Rewrite these records with every "Uncheck" changed to "Clear", keeping everything else the same.
↓↓↓
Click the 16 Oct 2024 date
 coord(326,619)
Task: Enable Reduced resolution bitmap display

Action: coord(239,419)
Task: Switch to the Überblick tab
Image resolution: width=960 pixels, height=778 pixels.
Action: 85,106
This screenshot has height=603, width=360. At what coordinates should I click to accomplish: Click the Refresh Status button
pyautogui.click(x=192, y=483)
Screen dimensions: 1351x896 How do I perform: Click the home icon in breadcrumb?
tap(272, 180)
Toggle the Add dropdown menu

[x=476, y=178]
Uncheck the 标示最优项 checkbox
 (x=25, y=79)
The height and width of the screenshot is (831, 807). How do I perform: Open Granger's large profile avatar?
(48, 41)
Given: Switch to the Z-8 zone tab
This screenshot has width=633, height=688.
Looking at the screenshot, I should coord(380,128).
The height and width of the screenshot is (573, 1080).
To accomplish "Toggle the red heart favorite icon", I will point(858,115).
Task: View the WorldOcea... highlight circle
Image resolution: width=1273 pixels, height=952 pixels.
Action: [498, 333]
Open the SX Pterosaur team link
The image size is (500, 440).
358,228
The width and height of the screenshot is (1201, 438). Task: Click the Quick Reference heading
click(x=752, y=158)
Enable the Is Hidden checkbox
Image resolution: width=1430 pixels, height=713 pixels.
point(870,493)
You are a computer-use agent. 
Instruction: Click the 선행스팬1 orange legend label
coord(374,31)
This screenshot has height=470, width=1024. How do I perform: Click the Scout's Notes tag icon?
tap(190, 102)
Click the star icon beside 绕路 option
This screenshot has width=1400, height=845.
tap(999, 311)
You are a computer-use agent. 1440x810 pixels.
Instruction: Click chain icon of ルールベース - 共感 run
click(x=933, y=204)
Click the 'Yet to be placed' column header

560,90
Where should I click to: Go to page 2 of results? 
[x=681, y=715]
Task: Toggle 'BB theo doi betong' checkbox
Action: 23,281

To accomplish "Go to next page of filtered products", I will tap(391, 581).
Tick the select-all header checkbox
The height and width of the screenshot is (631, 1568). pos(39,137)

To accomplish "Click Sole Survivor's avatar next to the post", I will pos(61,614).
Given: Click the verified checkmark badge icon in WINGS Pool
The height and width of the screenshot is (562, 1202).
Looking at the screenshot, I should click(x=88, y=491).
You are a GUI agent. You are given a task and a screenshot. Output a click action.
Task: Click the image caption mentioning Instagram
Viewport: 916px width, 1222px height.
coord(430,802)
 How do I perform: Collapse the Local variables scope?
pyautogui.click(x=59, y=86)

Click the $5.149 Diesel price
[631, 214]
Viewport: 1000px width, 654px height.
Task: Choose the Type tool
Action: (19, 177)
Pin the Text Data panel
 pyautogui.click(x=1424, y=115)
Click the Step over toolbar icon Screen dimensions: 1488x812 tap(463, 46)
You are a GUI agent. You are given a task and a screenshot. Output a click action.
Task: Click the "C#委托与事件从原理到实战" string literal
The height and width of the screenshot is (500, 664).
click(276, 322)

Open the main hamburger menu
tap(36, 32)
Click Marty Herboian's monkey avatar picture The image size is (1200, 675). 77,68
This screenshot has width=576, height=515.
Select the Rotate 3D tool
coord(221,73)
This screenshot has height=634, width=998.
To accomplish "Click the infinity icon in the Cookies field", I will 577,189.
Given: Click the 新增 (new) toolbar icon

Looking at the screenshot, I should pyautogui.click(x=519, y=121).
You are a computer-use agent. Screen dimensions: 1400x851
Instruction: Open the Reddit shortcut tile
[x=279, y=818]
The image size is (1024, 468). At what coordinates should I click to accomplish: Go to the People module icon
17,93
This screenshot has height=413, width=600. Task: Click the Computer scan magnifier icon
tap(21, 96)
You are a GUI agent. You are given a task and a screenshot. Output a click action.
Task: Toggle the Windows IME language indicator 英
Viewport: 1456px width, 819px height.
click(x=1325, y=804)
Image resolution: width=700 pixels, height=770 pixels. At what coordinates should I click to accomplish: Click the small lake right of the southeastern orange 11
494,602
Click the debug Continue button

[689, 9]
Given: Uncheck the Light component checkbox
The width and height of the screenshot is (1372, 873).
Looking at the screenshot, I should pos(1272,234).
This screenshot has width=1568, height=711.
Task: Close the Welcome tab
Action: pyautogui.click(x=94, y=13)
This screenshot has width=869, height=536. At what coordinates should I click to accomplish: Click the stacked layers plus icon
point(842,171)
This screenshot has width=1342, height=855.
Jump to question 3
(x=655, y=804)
↑↑↑
— ANSWER TO THE PROBLEM —
Click the 16 Oct 2024 date
 coord(326,619)
Task: Enable Reduced resolution bitmap display

Action: coord(239,419)
Task: Switch to the Überblick tab
Image resolution: width=960 pixels, height=778 pixels.
Action: 85,106
This screenshot has height=603, width=360. At what coordinates should I click to accomplish: Click the Refresh Status button
pyautogui.click(x=192, y=483)
Screen dimensions: 1351x896 How do I perform: Click the home icon in breadcrumb?
tap(272, 180)
Toggle the Add dropdown menu

[x=476, y=178]
Clear the 标示最优项 checkbox
 (x=25, y=79)
The height and width of the screenshot is (831, 807). How do I perform: Open Granger's large profile avatar?
(48, 41)
Given: Switch to the Z-8 zone tab
This screenshot has width=633, height=688.
Looking at the screenshot, I should coord(380,128).
The height and width of the screenshot is (573, 1080).
To accomplish "Toggle the red heart favorite icon", I will point(858,115).
Task: View the WorldOcea... highlight circle
Image resolution: width=1273 pixels, height=952 pixels.
Action: [498, 333]
Open the SX Pterosaur team link
The image size is (500, 440).
358,228
The width and height of the screenshot is (1201, 438). Task: Click the Quick Reference heading
click(x=752, y=158)
Enable the Is Hidden checkbox
Image resolution: width=1430 pixels, height=713 pixels.
point(870,493)
You are a computer-use agent. 
Instruction: Click the 선행스팬1 orange legend label
coord(374,31)
This screenshot has height=470, width=1024. How do I perform: Click the Scout's Notes tag icon?
tap(190, 102)
Click the star icon beside 绕路 option
This screenshot has width=1400, height=845.
tap(999, 311)
You are a computer-use agent. 1440x810 pixels.
Instruction: Click chain icon of ルールベース - 共感 run
click(x=933, y=204)
Click the 'Yet to be placed' column header

560,90
Where should I click to: Go to page 2 of results? 
[x=681, y=715]
Task: Toggle 'BB theo doi betong' checkbox
Action: 23,281

To accomplish "Go to next page of filtered products", I will tap(391, 581).
Tick the select-all header checkbox
The height and width of the screenshot is (631, 1568). pos(39,137)

To accomplish "Click Sole Survivor's avatar next to the post", I will pos(61,614).
Given: Click the verified checkmark badge icon in WINGS Pool
The height and width of the screenshot is (562, 1202).
Looking at the screenshot, I should click(x=88, y=491).
You are a GUI agent. You are given a task and a screenshot. Output a click action.
Task: Click the image caption mentioning Instagram
Viewport: 916px width, 1222px height.
coord(430,802)
 How do I perform: Collapse the Local variables scope?
pyautogui.click(x=59, y=86)

Click the $5.149 Diesel price
[631, 214]
Viewport: 1000px width, 654px height.
Task: Choose the Type tool
Action: (19, 177)
Pin the Text Data panel
 pyautogui.click(x=1424, y=115)
Click the Step over toolbar icon Screen dimensions: 1488x812 tap(463, 46)
You are a GUI agent. You are given a task and a screenshot. Output a click action.
Task: Click the "C#委托与事件从原理到实战" string literal
The height and width of the screenshot is (500, 664).
click(276, 322)

Open the main hamburger menu
tap(36, 32)
Click Marty Herboian's monkey avatar picture The image size is (1200, 675). 77,68
This screenshot has width=576, height=515.
Select the Rotate 3D tool
coord(221,73)
This screenshot has height=634, width=998.
To accomplish "Click the infinity icon in the Cookies field", I will 577,189.
Given: Click the 新增 (new) toolbar icon

Looking at the screenshot, I should pyautogui.click(x=519, y=121).
You are a computer-use agent. Screen dimensions: 1400x851
Instruction: Open the Reddit shortcut tile
[x=279, y=818]
The image size is (1024, 468). At what coordinates should I click to accomplish: Go to the People module icon
17,93
This screenshot has height=413, width=600. Task: Click the Computer scan magnifier icon
tap(21, 96)
You are a GUI agent. You are given a task and a screenshot. Output a click action.
Task: Toggle the Windows IME language indicator 英
Viewport: 1456px width, 819px height.
click(x=1325, y=804)
Image resolution: width=700 pixels, height=770 pixels. At what coordinates should I click to accomplish: Click the small lake right of the southeastern orange 11
494,602
Click the debug Continue button

[689, 9]
Given: Clear the Light component checkbox
The width and height of the screenshot is (1372, 873).
Looking at the screenshot, I should pos(1272,234).
This screenshot has width=1568, height=711.
Task: Close the Welcome tab
Action: pyautogui.click(x=94, y=13)
This screenshot has width=869, height=536. At what coordinates should I click to accomplish: Click the stacked layers plus icon
point(842,171)
This screenshot has width=1342, height=855.
Jump to question 3
(x=655, y=804)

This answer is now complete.